Let $H$ be a very ample divisor on a surface $X$ and let $C$ be any curve in $X$. The divisor $H$ gives an embedding $X\to \mathbb{P}^n$ which gives sense in the degree of the curve $C$: it is the highest coefficient of the Hilbert polynomial (ie $n\mapsto \chi(\mathcal{O}_C(n))$) of $C$ embedded in $\mathbb{P}^n$. The exercice V.1.2 in R. Hartshorne book ask to prove that $\deg(C)=C.H$ where $C.H$ is the intersection number of $H$ and $C$ in the surface $X$.

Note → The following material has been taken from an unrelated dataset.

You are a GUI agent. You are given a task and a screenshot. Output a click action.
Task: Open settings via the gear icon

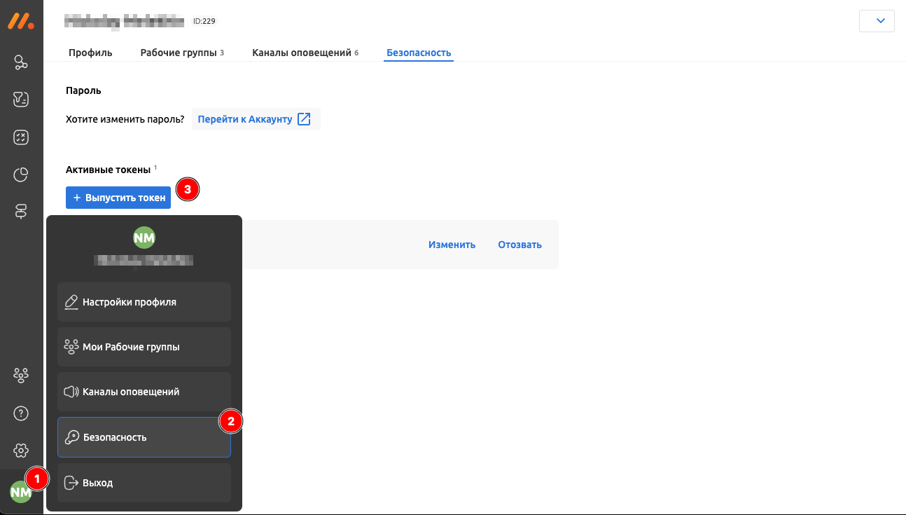click(x=21, y=451)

I can't see how to prove that.
An idea: as the Hilbert polynomial of $C$ in $\mathbb{P}^n$ is in fact linear then $\deg(C)=\chi(\mathcal{O}_C(1))-\chi(\mathcal{O}_C)$ but with $i:C\to X$ we have that
$$ \mathcal{O}_C(1)=i^*\mathcal{O}_X(1)=i^*\mathcal{O}_X(H)=\mathcal{L}(H)\otimes_{\mathcal{O}_X}\mathcal{O}_C $$
so that
$$ \deg(C)=\chi(\mathcal{L}(H)\otimes\mathcal{O}_C)-\chi(\mathcal{O}_C) $$
and it is proved before that
$$ C.H=\deg_C(\mathcal{L}(H)\otimes\mathcal{O}_C) $$
where here $\deg_C$ is the degree of the associated divisor, so that (if what I say is correct) one has to prove that
$$ \chi(\mathcal{L}(H)\otimes\mathcal{O}_C)-\chi(\mathcal{O}_C)=\deg_C(\mathcal{L}(H)\otimes\mathcal{O}_C) $$
but how? I'm missing some ingredient.
Best Answer
Compute $\chi(\mathcal L(H) \otimes \mathcal O_C)$ and $\chi(\mathcal O_C)$ using Riemann-Roch on $C$. We get $$ \chi(\mathcal L(H) \otimes \mathcal O_C) = \deg_C(\mathcal L(H) \otimes \mathcal O_C) - g(C) + 1 $$ $$ \chi(\mathcal O_C) = 0 - g(C) + 1. $$
Subtracting the second line from the first give you the desired equality.